_Task directions_: Turn the lines below into a Markdown table with two columns, Row and Line. Number each row and skip any blank lines.

_Entries provided_:

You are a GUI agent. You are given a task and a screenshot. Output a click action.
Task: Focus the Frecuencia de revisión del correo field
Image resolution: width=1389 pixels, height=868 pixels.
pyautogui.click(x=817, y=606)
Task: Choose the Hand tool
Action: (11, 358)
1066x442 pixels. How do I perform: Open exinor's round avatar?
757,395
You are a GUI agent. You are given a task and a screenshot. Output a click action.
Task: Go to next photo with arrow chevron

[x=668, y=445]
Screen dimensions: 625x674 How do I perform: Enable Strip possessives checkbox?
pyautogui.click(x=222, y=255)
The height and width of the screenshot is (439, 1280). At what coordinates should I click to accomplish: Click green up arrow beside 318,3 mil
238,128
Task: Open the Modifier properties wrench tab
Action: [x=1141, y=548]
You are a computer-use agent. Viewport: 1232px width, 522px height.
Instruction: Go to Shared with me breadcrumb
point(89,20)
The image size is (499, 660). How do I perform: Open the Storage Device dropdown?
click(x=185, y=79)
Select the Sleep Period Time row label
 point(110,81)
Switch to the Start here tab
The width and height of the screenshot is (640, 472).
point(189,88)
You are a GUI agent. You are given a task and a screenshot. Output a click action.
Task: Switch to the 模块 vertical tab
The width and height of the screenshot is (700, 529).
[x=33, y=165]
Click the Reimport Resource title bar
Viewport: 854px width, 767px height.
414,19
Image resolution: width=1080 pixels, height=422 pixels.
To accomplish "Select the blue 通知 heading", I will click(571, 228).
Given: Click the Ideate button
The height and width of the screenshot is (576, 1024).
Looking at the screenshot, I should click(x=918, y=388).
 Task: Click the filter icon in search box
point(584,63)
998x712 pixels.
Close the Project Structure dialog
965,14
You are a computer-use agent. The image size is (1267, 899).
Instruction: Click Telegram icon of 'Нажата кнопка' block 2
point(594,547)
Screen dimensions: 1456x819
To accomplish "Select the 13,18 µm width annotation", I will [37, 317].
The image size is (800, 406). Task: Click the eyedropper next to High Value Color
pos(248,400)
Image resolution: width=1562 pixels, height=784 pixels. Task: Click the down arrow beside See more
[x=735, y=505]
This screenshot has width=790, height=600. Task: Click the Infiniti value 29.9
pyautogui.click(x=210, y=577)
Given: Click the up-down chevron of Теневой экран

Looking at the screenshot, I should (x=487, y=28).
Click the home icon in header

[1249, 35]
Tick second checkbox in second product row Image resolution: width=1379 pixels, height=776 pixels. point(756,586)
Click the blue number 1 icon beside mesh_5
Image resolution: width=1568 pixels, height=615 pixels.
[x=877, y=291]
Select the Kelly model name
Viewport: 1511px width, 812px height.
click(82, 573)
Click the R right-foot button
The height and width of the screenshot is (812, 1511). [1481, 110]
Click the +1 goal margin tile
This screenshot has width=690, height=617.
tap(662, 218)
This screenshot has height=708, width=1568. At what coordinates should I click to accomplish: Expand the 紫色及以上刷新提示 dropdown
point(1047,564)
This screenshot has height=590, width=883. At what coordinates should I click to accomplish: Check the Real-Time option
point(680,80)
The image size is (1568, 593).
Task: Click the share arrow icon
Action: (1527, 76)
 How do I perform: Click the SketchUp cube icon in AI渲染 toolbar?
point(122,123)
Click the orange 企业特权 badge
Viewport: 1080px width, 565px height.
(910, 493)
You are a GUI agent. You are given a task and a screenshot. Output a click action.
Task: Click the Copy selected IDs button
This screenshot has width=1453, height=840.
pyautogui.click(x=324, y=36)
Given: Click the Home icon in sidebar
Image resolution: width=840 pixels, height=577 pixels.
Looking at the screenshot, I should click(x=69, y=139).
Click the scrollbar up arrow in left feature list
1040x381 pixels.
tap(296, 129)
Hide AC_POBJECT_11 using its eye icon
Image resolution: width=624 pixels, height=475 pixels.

_Exercise response_:
| Row | Line |
|---|---|
| 1 | You are a GUI agent. You are given a task and a screenshot. Output a click action. |
| 2 | Task: Focus the Frecuencia de revisión del correo field |
| 3 | Image resolution: width=1389 pixels, height=868 pixels. |
| 4 | pyautogui.click(x=817, y=606) |
| 5 | Task: Choose the Hand tool |
| 6 | Action: (11, 358) |
| 7 | 1066x442 pixels. How do I perform: Open exinor's round avatar? |
| 8 | 757,395 |
| 9 | You are a GUI agent. You are given a task and a screenshot. Output a click action. |
| 10 | Task: Go to next photo with arrow chevron |
| 11 | [x=668, y=445] |
| 12 | Screen dimensions: 625x674 How do I perform: Enable Strip possessives checkbox? |
| 13 | pyautogui.click(x=222, y=255) |
| 14 | The height and width of the screenshot is (439, 1280). At what coordinates should I click to accomplish: Click green up arrow beside 318,3 mil |
| 15 | 238,128 |
| 16 | Task: Open the Modifier properties wrench tab |
| 17 | Action: [x=1141, y=548] |
| 18 | You are a computer-use agent. Viewport: 1232px width, 522px height. |
| 19 | Instruction: Go to Shared with me breadcrumb |
| 20 | point(89,20) |
| 21 | The image size is (499, 660). How do I perform: Open the Storage Device dropdown? |
| 22 | click(x=185, y=79) |
| 23 | Select the Sleep Period Time row label |
| 24 |  point(110,81) |
| 25 | Switch to the Start here tab |
| 26 | The width and height of the screenshot is (640, 472). |
| 27 | point(189,88) |
| 28 | You are a GUI agent. You are given a task and a screenshot. Output a click action. |
| 29 | Task: Switch to the 模块 vertical tab |
| 30 | The width and height of the screenshot is (700, 529). |
| 31 | [x=33, y=165] |
| 32 | Click the Reimport Resource title bar |
| 33 | Viewport: 854px width, 767px height. |
| 34 | 414,19 |
| 35 | Image resolution: width=1080 pixels, height=422 pixels. |
| 36 | To accomplish "Select the blue 通知 heading", I will click(571, 228). |
| 37 | Given: Click the Ideate button |
| 38 | The height and width of the screenshot is (576, 1024). |
| 39 | Looking at the screenshot, I should click(x=918, y=388). |
| 40 |  Task: Click the filter icon in search box |
| 41 | point(584,63) |
| 42 | 998x712 pixels. |
| 43 | Close the Project Structure dialog |
| 44 | 965,14 |
| 45 | You are a computer-use agent. The image size is (1267, 899). |
| 46 | Instruction: Click Telegram icon of 'Нажата кнопка' block 2 |
| 47 | point(594,547) |
| 48 | Screen dimensions: 1456x819 |
| 49 | To accomplish "Select the 13,18 µm width annotation", I will [37, 317]. |
| 50 | The image size is (800, 406). Task: Click the eyedropper next to High Value Color |
| 51 | pos(248,400) |
| 52 | Image resolution: width=1562 pixels, height=784 pixels. Task: Click the down arrow beside See more |
| 53 | [x=735, y=505] |
| 54 | This screenshot has width=790, height=600. Task: Click the Infiniti value 29.9 |
| 55 | pyautogui.click(x=210, y=577) |
| 56 | Given: Click the up-down chevron of Теневой экран |
| 57 | Looking at the screenshot, I should (x=487, y=28). |
| 58 | Click the home icon in header |
| 59 | [1249, 35] |
| 60 | Tick second checkbox in second product row Image resolution: width=1379 pixels, height=776 pixels. point(756,586) |
| 61 | Click the blue number 1 icon beside mesh_5 |
| 62 | Image resolution: width=1568 pixels, height=615 pixels. |
| 63 | [x=877, y=291] |
| 64 | Select the Kelly model name |
| 65 | Viewport: 1511px width, 812px height. |
| 66 | click(82, 573) |
| 67 | Click the R right-foot button |
| 68 | The height and width of the screenshot is (812, 1511). [1481, 110] |
| 69 | Click the +1 goal margin tile |
| 70 | This screenshot has width=690, height=617. |
| 71 | tap(662, 218) |
| 72 | This screenshot has height=708, width=1568. At what coordinates should I click to accomplish: Expand the 紫色及以上刷新提示 dropdown |
| 73 | point(1047,564) |
| 74 | This screenshot has height=590, width=883. At what coordinates should I click to accomplish: Check the Real-Time option |
| 75 | point(680,80) |
| 76 | The image size is (1568, 593). |
| 77 | Task: Click the share arrow icon |
| 78 | Action: (1527, 76) |
| 79 |  How do I perform: Click the SketchUp cube icon in AI渲染 toolbar? |
| 80 | point(122,123) |
| 81 | Click the orange 企业特权 badge |
| 82 | Viewport: 1080px width, 565px height. |
| 83 | (910, 493) |
| 84 | You are a GUI agent. You are given a task and a screenshot. Output a click action. |
| 85 | Task: Click the Copy selected IDs button |
| 86 | This screenshot has width=1453, height=840. |
| 87 | pyautogui.click(x=324, y=36) |
| 88 | Given: Click the Home icon in sidebar |
| 89 | Image resolution: width=840 pixels, height=577 pixels. |
| 90 | Looking at the screenshot, I should click(x=69, y=139). |
| 91 | Click the scrollbar up arrow in left feature list |
| 92 | 1040x381 pixels. |
| 93 | tap(296, 129) |
| 94 | Hide AC_POBJECT_11 using its eye icon |
| 95 | Image resolution: width=624 pixels, height=475 pixels. |